====== Raw data ======

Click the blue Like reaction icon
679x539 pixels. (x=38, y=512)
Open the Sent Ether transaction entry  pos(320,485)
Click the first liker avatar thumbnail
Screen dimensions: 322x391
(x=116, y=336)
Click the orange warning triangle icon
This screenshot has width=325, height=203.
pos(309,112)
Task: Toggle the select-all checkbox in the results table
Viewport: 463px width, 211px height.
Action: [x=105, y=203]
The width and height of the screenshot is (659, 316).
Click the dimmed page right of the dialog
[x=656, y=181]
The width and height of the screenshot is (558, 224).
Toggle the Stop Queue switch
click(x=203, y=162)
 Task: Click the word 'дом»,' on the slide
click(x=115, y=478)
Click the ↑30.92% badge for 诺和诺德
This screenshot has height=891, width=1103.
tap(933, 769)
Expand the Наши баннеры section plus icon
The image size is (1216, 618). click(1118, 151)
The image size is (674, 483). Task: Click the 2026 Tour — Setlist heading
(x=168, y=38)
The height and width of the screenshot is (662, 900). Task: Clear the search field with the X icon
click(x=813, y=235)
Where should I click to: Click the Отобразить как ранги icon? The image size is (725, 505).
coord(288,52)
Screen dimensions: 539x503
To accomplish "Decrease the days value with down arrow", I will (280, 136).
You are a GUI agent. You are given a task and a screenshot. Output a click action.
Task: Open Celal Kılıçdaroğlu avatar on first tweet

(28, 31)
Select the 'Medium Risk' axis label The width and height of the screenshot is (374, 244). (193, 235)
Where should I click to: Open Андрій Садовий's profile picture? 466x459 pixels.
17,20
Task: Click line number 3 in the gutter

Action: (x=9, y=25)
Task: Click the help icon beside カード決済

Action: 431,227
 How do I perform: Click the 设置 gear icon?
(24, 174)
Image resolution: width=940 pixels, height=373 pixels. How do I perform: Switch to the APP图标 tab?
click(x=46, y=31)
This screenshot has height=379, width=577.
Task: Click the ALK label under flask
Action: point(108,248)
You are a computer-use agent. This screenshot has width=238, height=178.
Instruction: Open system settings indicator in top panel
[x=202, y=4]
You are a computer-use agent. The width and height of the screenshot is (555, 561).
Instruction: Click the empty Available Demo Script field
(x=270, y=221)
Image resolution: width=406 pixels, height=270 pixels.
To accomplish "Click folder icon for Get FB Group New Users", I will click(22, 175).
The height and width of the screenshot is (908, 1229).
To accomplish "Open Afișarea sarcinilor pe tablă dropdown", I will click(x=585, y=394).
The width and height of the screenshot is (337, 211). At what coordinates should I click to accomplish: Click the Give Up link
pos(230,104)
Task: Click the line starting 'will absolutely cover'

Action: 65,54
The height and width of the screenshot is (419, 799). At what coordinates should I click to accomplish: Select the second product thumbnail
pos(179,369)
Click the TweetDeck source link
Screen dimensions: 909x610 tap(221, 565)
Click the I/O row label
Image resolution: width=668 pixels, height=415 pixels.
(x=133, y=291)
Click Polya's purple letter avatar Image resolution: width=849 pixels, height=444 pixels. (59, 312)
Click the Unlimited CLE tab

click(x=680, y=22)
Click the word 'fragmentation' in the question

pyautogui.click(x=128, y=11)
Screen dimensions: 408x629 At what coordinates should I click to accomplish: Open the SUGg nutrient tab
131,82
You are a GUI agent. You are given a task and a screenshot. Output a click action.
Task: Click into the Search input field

======

Work to complete »
Exactly as shown above, return every record.

Response to the task »
Click the blue Like reaction icon
679x539 pixels. (x=38, y=512)
Open the Sent Ether transaction entry  pos(320,485)
Click the first liker avatar thumbnail
Screen dimensions: 322x391
(x=116, y=336)
Click the orange warning triangle icon
This screenshot has width=325, height=203.
pos(309,112)
Task: Toggle the select-all checkbox in the results table
Viewport: 463px width, 211px height.
Action: [x=105, y=203]
The width and height of the screenshot is (659, 316).
Click the dimmed page right of the dialog
[x=656, y=181]
The width and height of the screenshot is (558, 224).
Toggle the Stop Queue switch
click(x=203, y=162)
 Task: Click the word 'дом»,' on the slide
click(x=115, y=478)
Click the ↑30.92% badge for 诺和诺德
This screenshot has height=891, width=1103.
tap(933, 769)
Expand the Наши баннеры section plus icon
The image size is (1216, 618). click(1118, 151)
The image size is (674, 483). Task: Click the 2026 Tour — Setlist heading
(x=168, y=38)
The height and width of the screenshot is (662, 900). Task: Clear the search field with the X icon
click(x=813, y=235)
Where should I click to: Click the Отобразить как ранги icon? The image size is (725, 505).
coord(288,52)
Screen dimensions: 539x503
To accomplish "Decrease the days value with down arrow", I will (280, 136).
You are a GUI agent. You are given a task and a screenshot. Output a click action.
Task: Open Celal Kılıçdaroğlu avatar on first tweet

(28, 31)
Select the 'Medium Risk' axis label The width and height of the screenshot is (374, 244). (193, 235)
Where should I click to: Open Андрій Садовий's profile picture? 466x459 pixels.
17,20
Task: Click line number 3 in the gutter

Action: (x=9, y=25)
Task: Click the help icon beside カード決済

Action: 431,227
 How do I perform: Click the 设置 gear icon?
(24, 174)
Image resolution: width=940 pixels, height=373 pixels. How do I perform: Switch to the APP图标 tab?
click(x=46, y=31)
This screenshot has height=379, width=577.
Task: Click the ALK label under flask
Action: point(108,248)
You are a computer-use agent. This screenshot has width=238, height=178.
Instruction: Open system settings indicator in top panel
[x=202, y=4]
You are a computer-use agent. The width and height of the screenshot is (555, 561).
Instruction: Click the empty Available Demo Script field
(x=270, y=221)
Image resolution: width=406 pixels, height=270 pixels.
To accomplish "Click folder icon for Get FB Group New Users", I will click(22, 175).
The height and width of the screenshot is (908, 1229).
To accomplish "Open Afișarea sarcinilor pe tablă dropdown", I will click(x=585, y=394).
The width and height of the screenshot is (337, 211). At what coordinates should I click to accomplish: Click the Give Up link
pos(230,104)
Task: Click the line starting 'will absolutely cover'

Action: 65,54
The height and width of the screenshot is (419, 799). At what coordinates should I click to accomplish: Select the second product thumbnail
pos(179,369)
Click the TweetDeck source link
Screen dimensions: 909x610 tap(221, 565)
Click the I/O row label
Image resolution: width=668 pixels, height=415 pixels.
(x=133, y=291)
Click Polya's purple letter avatar Image resolution: width=849 pixels, height=444 pixels. (59, 312)
Click the Unlimited CLE tab

click(x=680, y=22)
Click the word 'fragmentation' in the question

pyautogui.click(x=128, y=11)
Screen dimensions: 408x629 At what coordinates should I click to accomplish: Open the SUGg nutrient tab
131,82
You are a GUI agent. You are given a task and a screenshot. Output a click action.
Task: Click into the Search input field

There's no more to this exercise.